Extracted text:
##############################

The bike slammed into the curb and threw me over the windshield. I came down on the curb headfirst, hitting the back of my head, then the right side of my head and then my back. Wop-wop-wop! Then I was out. Gone.""...

http://www.people.com/people/archive...120285,00.html
Busey's account is at wide variance with eye witness accounts of the day. No witness ever said he was "passing" Bartel's, he was leaving the dealership. His bike was parked with the back wheel against the curb on the street, he did a burn-out while turning, high-sided, got thrown on the opposite side of the turn and landed on the curb. Even at that though, that article was published just five months after the accident, and it says what every biker who lived in SoCal at the time already knew about Busey; it wasn't until 1991 when he became a turncoat against individual liberty and started supporting the proposed CA helmet law in direct contradiction to what he said to People two years earlier. To wit:

To the distress of Busey's wife, Judy, and their 17-year-old son, Jake, one thing that hasn't changed is Busey's love of motorcycles and his refusal to wear a helmet while riding. For years, he and fellow bikers including Jay Leno have been among the most vocal opponents of laws requiring protective headgear, despite the fact that 142,000 Americans are injured in motorcyle accidents each year.
Busey and Gov. Wilson both defected from the opposition side of the helmet law in CA. Wilson's promise to veto the helmet law was broken two days after he reiterated it for the umpteenth time for the benefit of tens of thousands of bikers who went to Sacramento to extract that exact same promise from him. I know - I was one of them - and that promise was pretty much the reason that many, if not most of us, went home Saturday after he said it instead of hanging around for the last-ditch Sunday rally before the Monday veto ceremony which turned into a Governor's signing ceremony within two days of Wilson promising the veto. Busey, having fought with us against helmet law legislation for at least two of the three years between his accident and that weekend, did a complete about face and went from freedom-fighter one day, to traitor the next. He is a pariah amongst freedom-loving bikers around the world because of it.

##############################

Data shown:
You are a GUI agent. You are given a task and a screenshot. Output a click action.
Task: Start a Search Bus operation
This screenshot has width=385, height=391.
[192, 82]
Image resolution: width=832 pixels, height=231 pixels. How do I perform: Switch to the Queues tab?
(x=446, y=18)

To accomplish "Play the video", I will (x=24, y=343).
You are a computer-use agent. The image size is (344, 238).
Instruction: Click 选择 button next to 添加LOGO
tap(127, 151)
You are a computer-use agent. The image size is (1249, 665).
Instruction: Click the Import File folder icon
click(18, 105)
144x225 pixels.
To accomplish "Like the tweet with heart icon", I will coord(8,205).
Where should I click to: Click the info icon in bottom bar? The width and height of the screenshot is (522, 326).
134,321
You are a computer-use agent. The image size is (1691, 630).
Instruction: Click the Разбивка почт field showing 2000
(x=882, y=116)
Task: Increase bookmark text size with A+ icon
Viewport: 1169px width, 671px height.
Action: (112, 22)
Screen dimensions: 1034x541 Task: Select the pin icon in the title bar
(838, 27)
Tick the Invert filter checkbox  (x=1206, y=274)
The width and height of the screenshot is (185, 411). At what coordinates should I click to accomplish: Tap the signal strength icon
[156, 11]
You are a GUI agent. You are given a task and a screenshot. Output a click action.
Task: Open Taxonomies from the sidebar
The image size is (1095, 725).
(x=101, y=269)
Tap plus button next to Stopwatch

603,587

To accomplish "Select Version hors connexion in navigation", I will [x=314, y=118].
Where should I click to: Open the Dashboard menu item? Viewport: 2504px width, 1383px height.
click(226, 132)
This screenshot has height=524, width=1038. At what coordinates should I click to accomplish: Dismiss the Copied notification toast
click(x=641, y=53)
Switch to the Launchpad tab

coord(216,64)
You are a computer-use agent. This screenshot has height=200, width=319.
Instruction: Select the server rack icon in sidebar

##############################

Complete the following:
a) Rewrite the passage of the Busey helmet-law text between "To the distress" and "accidents each year.", inclusive, putting "motorbikes" in place of "motorcycles".
b) Write the next part of the text about Busey and the California helmet law, picking up after its final sentence.
The records are separate material with no connection to the text about Busey and the California helmet law.

Results for each task:
a)
To the distress of Busey's wife, Judy, and their 17-year-old son, Jake, one thing that hasn't changed is Busey's love of motorbikes and his refusal to wear a helmet while riding. For years, he and fellow bikers including Jay Leno have been among the most vocal opponents of laws requiring protective headgear, despite the fact that 142,000 Americans are injured in motorcyle accidents each year.

b)
Busey hasn't known "what really happened" to him or anybody else since long before the day of the accident. He was known in SoCal as a whack-job before the accident, and it's been beyond obvious that he's been a whack-job ever since the crash to the general public well beyond Hollywood.

"What really happened" was chronicled just a couple of weeks after the crash by the guy who opened Bartels' on a Sunday so Busey could get his bike after a windshield had been installed. Coincidentally, his account was also run in People Mag. Part of what he said is in quotes, and part is paraphrased by the writer. Decide for yourself if Busey's account makes sense in light of the fact that he was "Barely 100 feet out of Bartels' door..." when it all went South. He wasn't "passing" Bartels' like the People piece that you posted allowed him to get away with lying about, he was leaving Bartels' in burn-out fashion and he lost it because he was an inexperienced rider.

The End.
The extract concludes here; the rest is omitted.